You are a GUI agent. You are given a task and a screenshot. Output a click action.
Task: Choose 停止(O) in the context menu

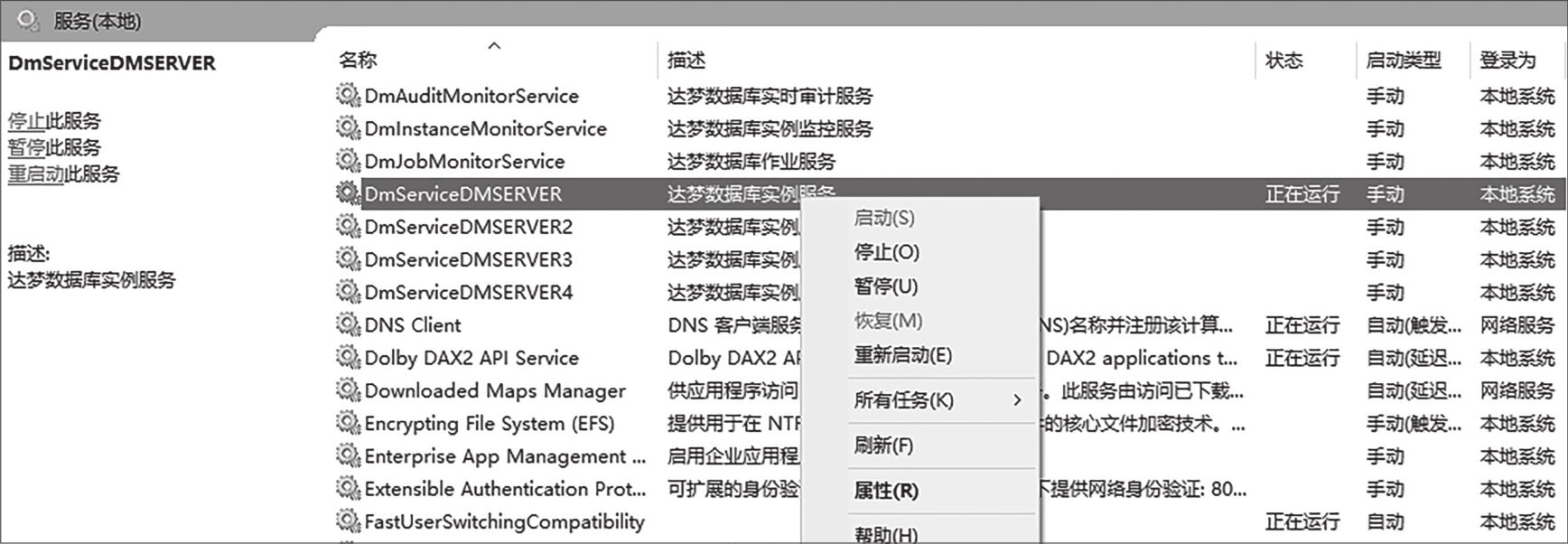886,252
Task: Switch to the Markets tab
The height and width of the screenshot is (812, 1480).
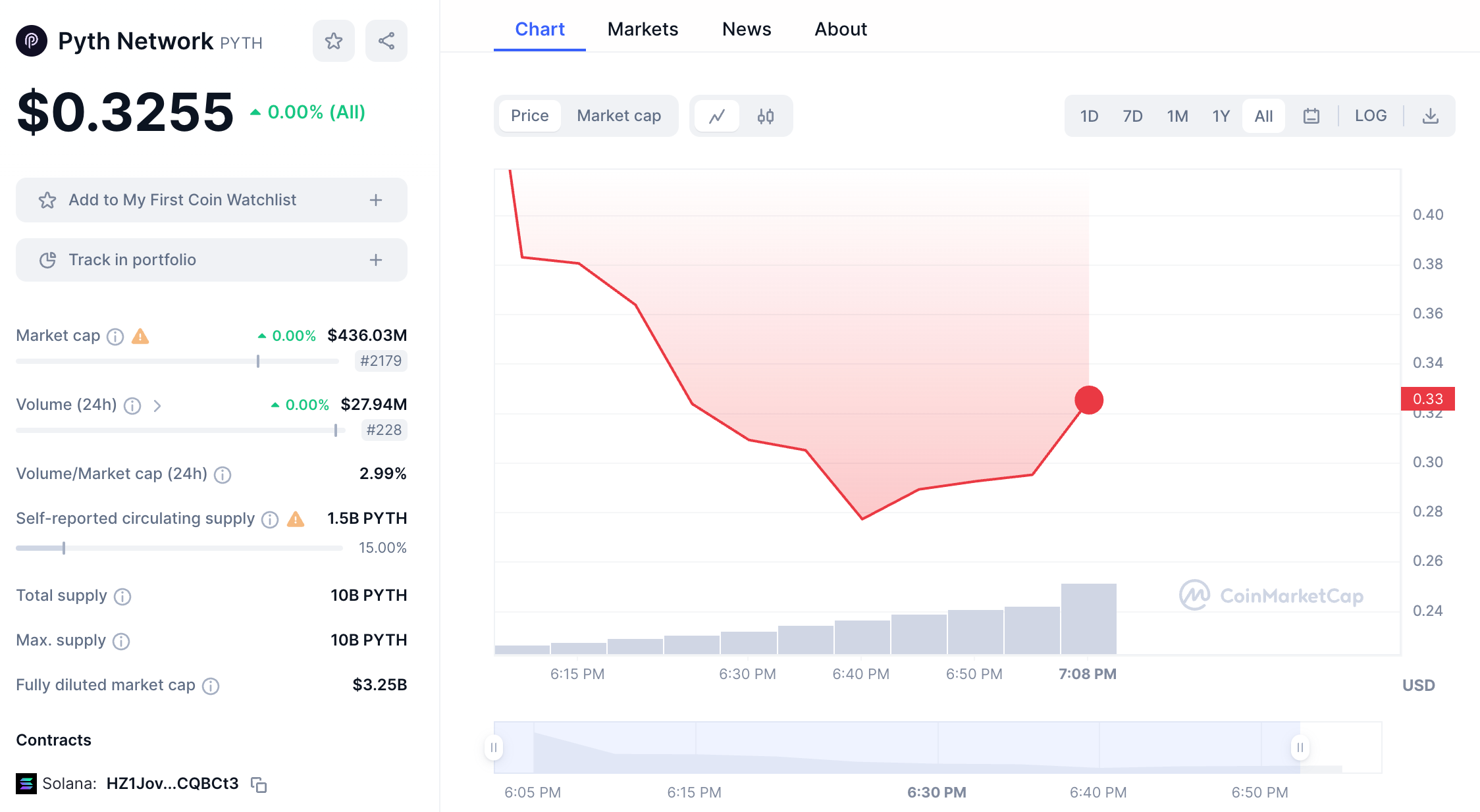Action: tap(643, 29)
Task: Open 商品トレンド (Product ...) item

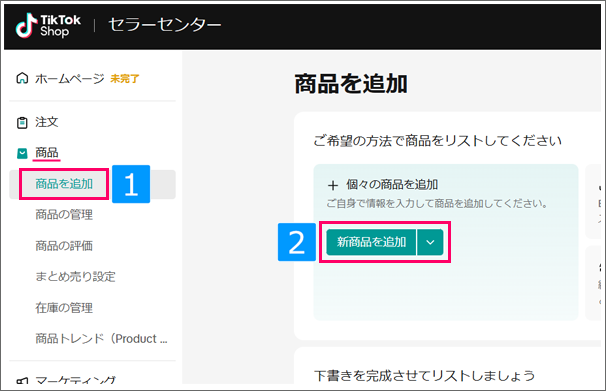Action: click(101, 339)
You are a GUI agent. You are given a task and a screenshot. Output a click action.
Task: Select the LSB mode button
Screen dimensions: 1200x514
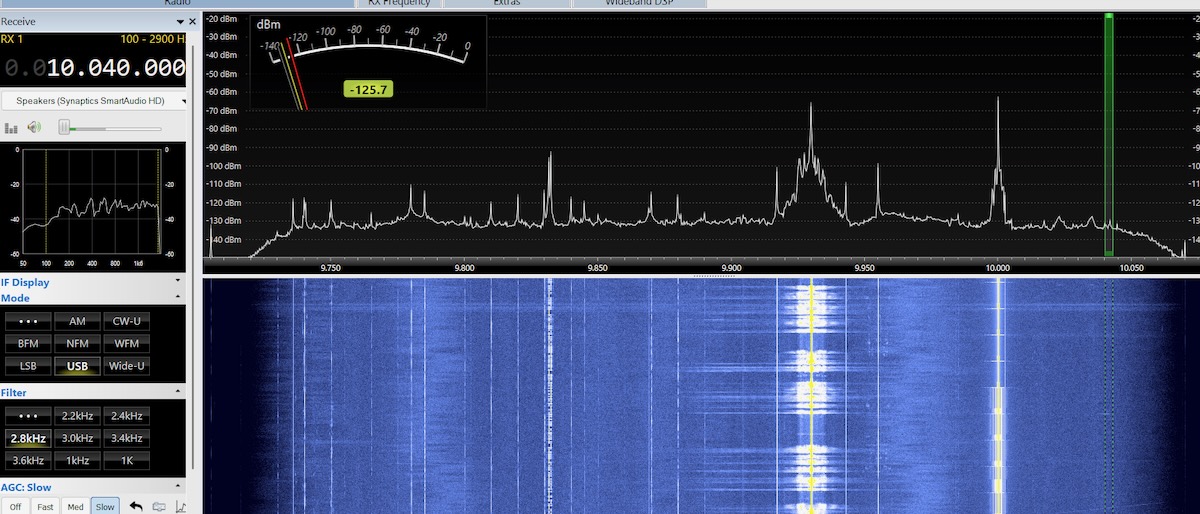(x=28, y=366)
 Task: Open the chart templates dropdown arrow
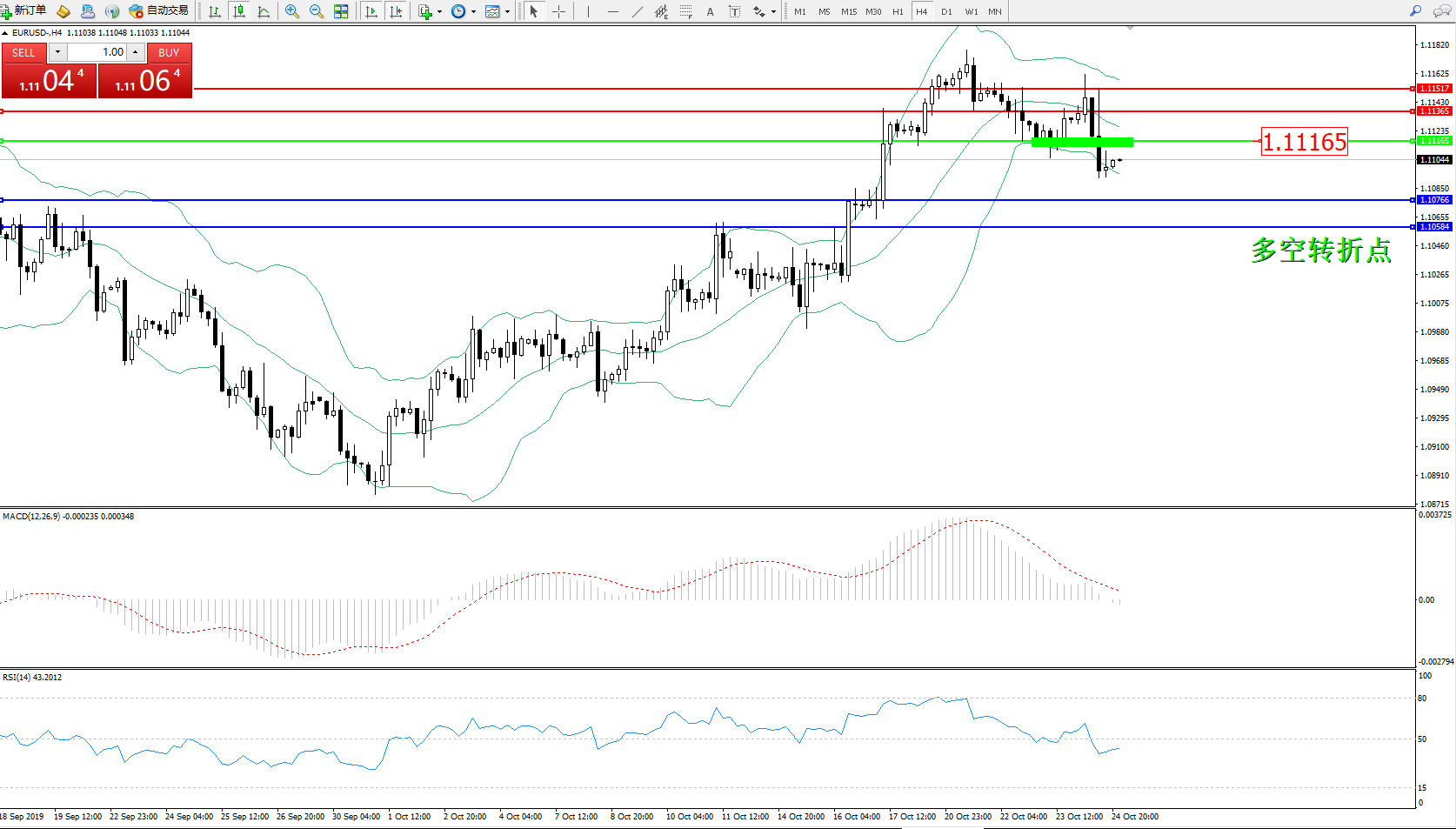507,12
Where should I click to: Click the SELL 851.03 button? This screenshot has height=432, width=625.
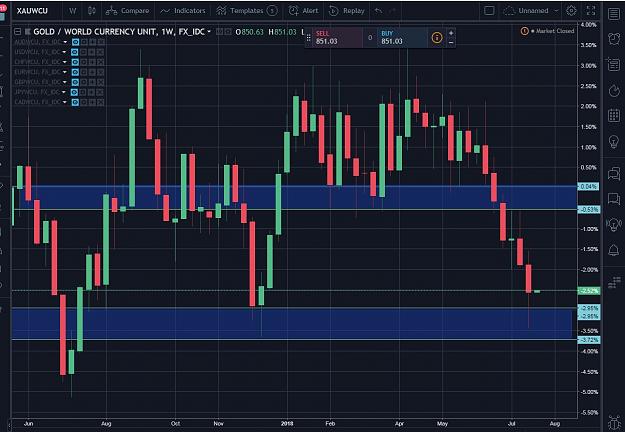337,37
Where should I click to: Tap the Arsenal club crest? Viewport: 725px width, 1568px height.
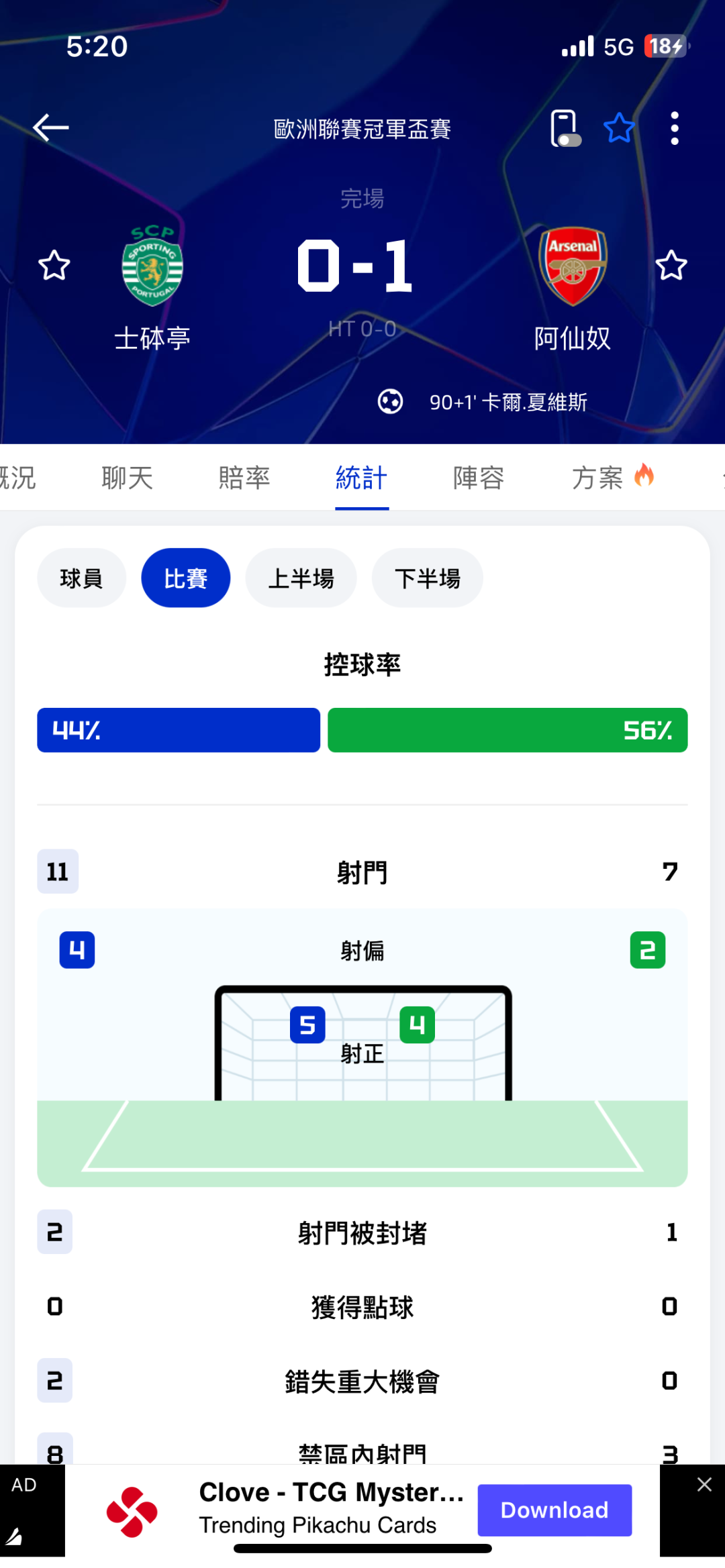[573, 266]
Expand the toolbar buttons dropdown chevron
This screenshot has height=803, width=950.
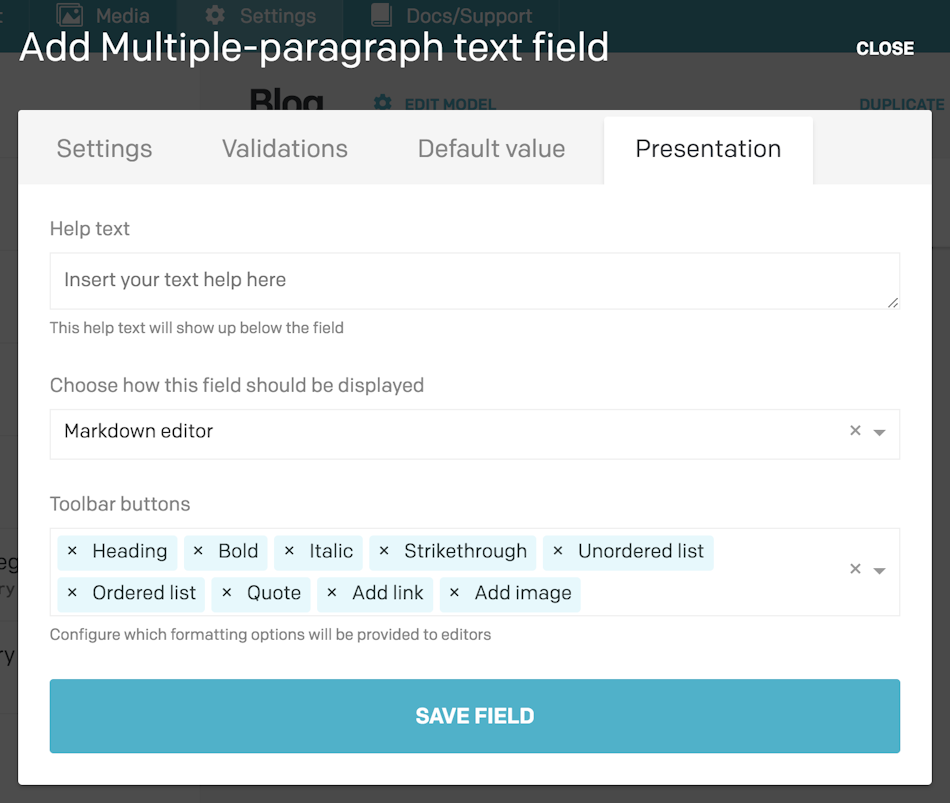879,568
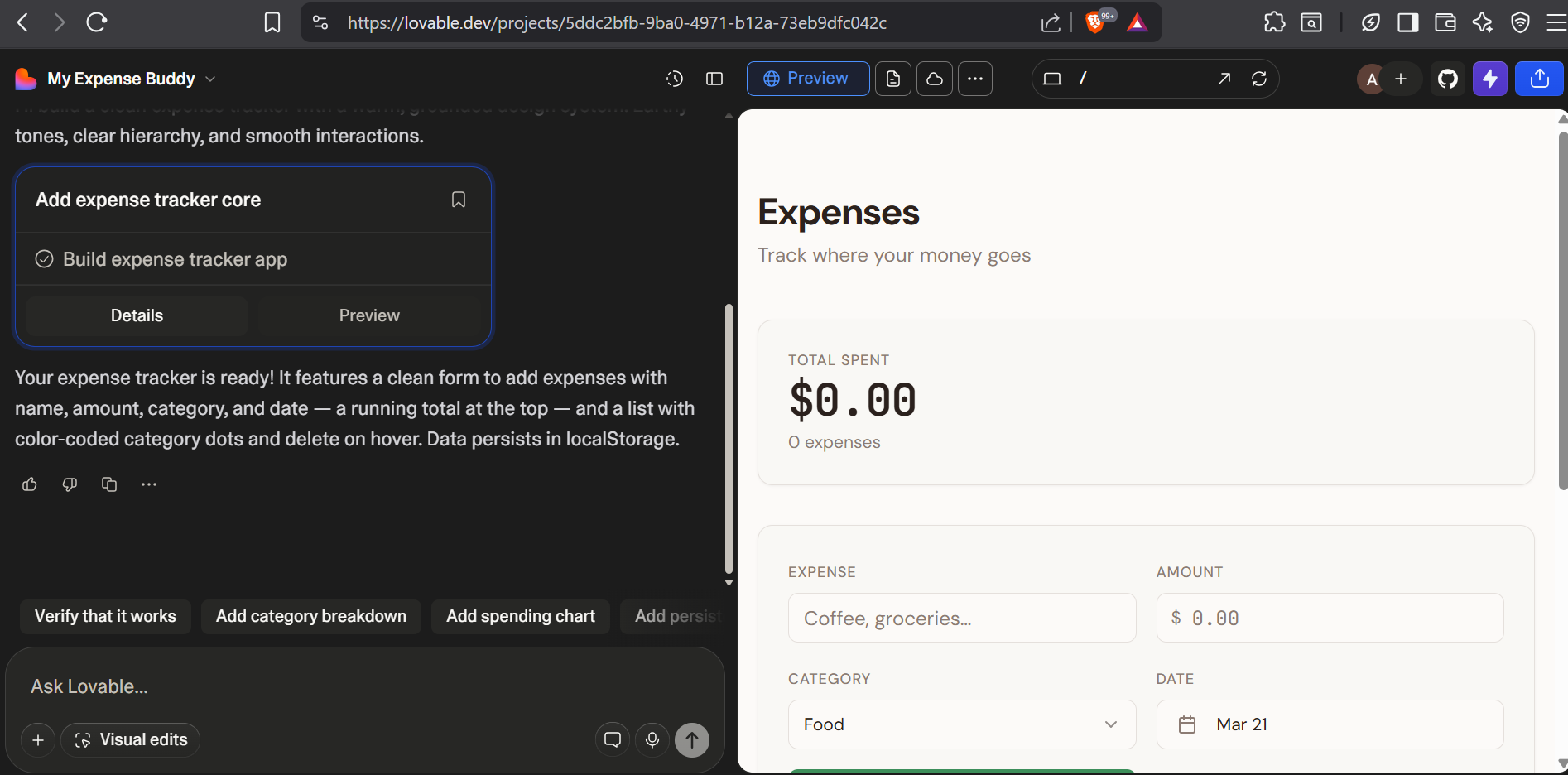Open the code view
1568x775 pixels.
point(892,79)
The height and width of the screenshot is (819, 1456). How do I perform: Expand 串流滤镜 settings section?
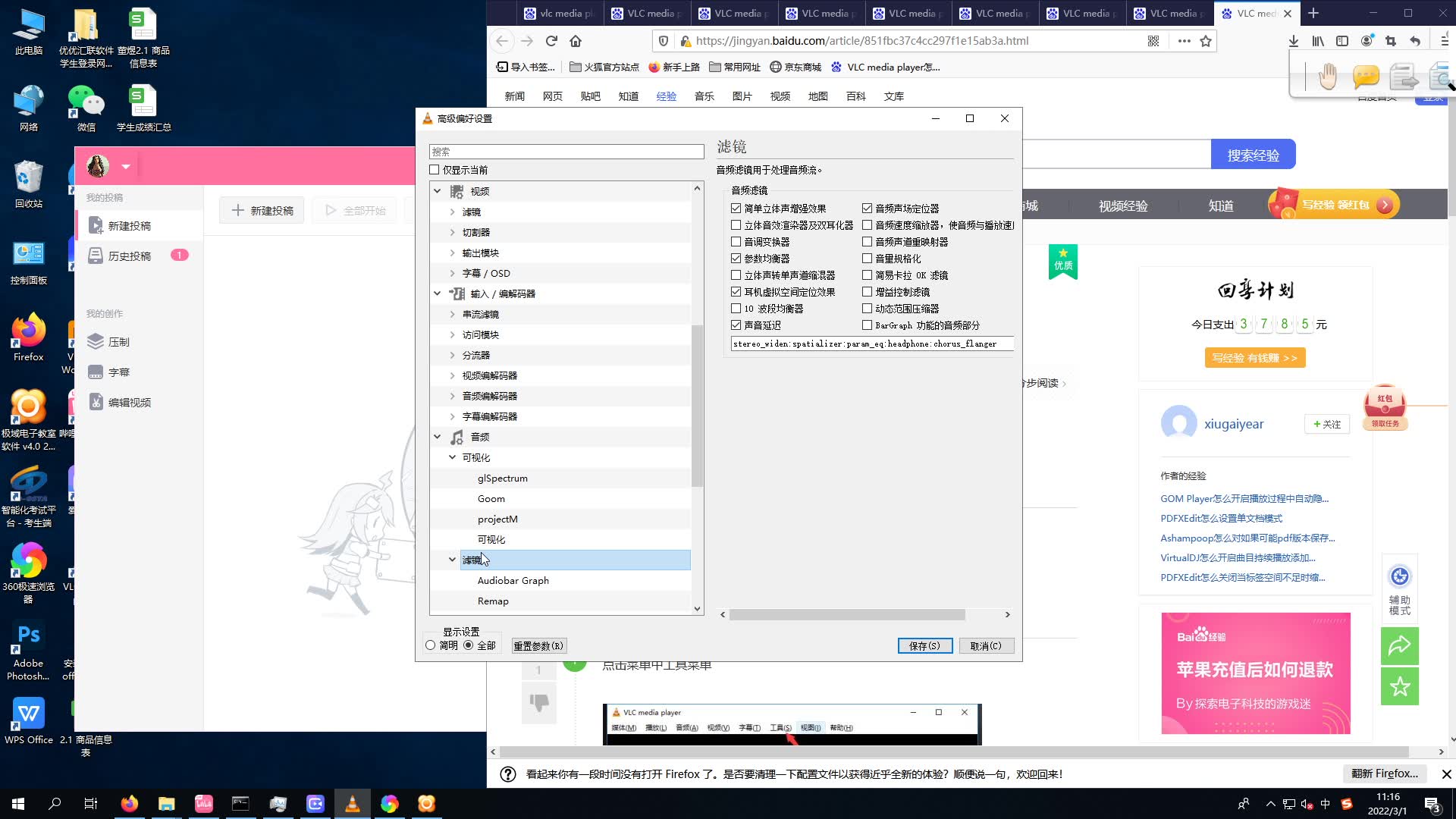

EXERCISE OBJECTIVE
Rewrite the lines of all the entries above as one numbered list, skipping blank lines and leaving out the pictures.

SOLUTION BELOW
1. You are a GUI agent. You are given a task and a screenshot. Output a click action.
2. Task: Choose 停止(O) in the context menu
3. 886,252
4. Task: Switch to the Markets tab
5. The height and width of the screenshot is (812, 1480).
6. Action: tap(643, 29)
7. Task: Open 商品トレンド (Product ...) item
8. Action: click(101, 339)
9. You are a GUI agent. You are given a task and a screenshot. Output a click action.
10. Task: Select the LSB mode button
11. Screen dimensions: 1200x514
12. (x=28, y=366)
13.  Task: Open the chart templates dropdown arrow
14. 507,12
15. Where should I click to: Click the SELL 851.03 button? This screenshot has height=432, width=625.
16. 337,37
17. Where should I click to: Tap the Arsenal club crest? Viewport: 725px width, 1568px height.
18. [573, 266]
19. Expand the toolbar buttons dropdown chevron
20. This screenshot has height=803, width=950.
21. 879,568
22. Open the code view
23. 1568x775 pixels.
24. point(892,79)
25. The height and width of the screenshot is (819, 1456). How do I perform: Expand 串流滤镜 settings section?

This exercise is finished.